The cool waters and clay-bound shorelines of the White Clay Creek, Wilson Run, Pike Creek, Mill Creek, Christiana Creek, and Beaver Run receive annual stocking regimens, and the season takes off in the month of April. Because these streams become quite warm in the summertime, the state only provides trout in the early spring, and it actively encourages participants to keep their catch. In addition, the state is not shy about stocking big fish, and many large rainbow, brown, and golden rainbow trout patrol the deep pockets of the aforementioned rivers.

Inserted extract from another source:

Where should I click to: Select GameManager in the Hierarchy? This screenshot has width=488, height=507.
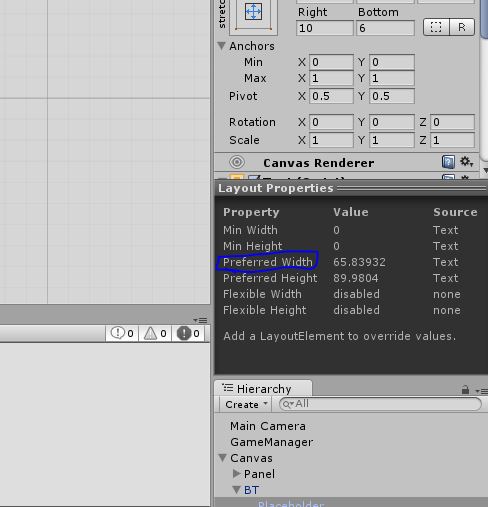coord(271,442)
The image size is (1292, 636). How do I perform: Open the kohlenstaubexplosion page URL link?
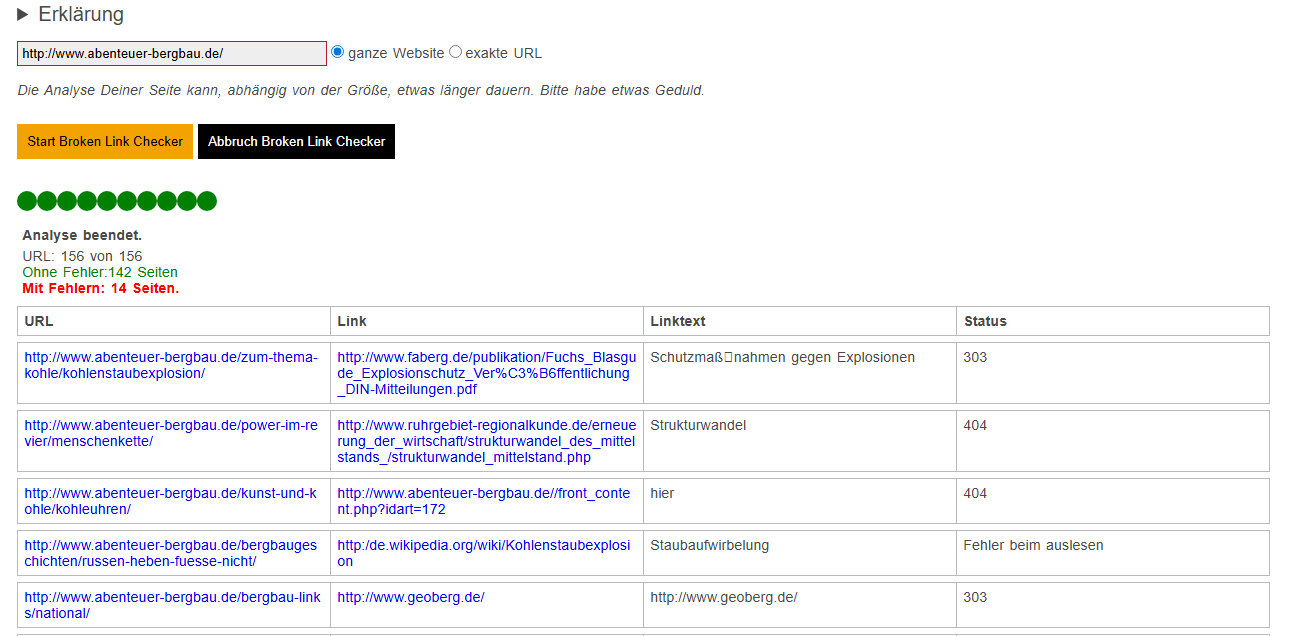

Over the last few weeks, I've been driving south down Pennsylvania's New London Road (PA Route 896), turning left onto Chambers Rock Road, and parking along the banks of the pretty White Clay. The Pennsylvania-Delaware borderline is not far upstream from this spot, and it cuts somewhat perpendicularly across the creek. This geographical quirk is known as the Twelve-Mile Circle, a demarcation that takes New Castle as its center and extends outward 12 miles in all directions. Because of the difficulty of surveying this type of border, Delaware has had disputes with a number of states throughout history, including Pennsylvania (over an area known as the Wedge, where the Twelve-Mile Circle and Mason-Dixon Line overlap), New Jersey (a small part of the New Jerseyean peninsula is technically Delawarian land, and the two states have argued in court over this issue as recently as the late 2000s), and Maryland (where the Arc Line and North Line of the Mason-Dixon Line are not congruent). Because of these strange delimitations, the state border on the White Clay Creek is not confined to the shoreline, nor is it drawn down the middle of the stream. Instead it arcs, ever so slightly, across the river. Enterprising anglers can thus cast their fly lines over a state border (if you are a history/geography obsessed person like myself, you'll appreciate the novelty of this undertaking).
During my fly fishing expeditions, I've found that muddler minnow streamers and stonefly nymphs produce in many of these Delaware streams. For fishermen that prefer lures and spinning tackle, I'd suggest Rapalas fished deep down in the current. Always remember to fish underneath any clay cliffs and sycamore root systems you might see.
Although Delaware is not necessarily synonymous with excellent trout fly fishing (shad and saltwater options are other stories for other days), it nevertheless offers some pleasurable and eye-catching trout opportunities. If you live in Newark, Wilmington, or any other spot near New Castle County, I strongly encourage you to give the nearby rivers a try.
Image #1: The White Clay Creek near the Delaware-Pennsylvania border.
Image #2: The White Clay Creek south of Chambers Rock Rd.
Image #3: A field of lesser celandine in bloom at the White Clay Creek in Delaware.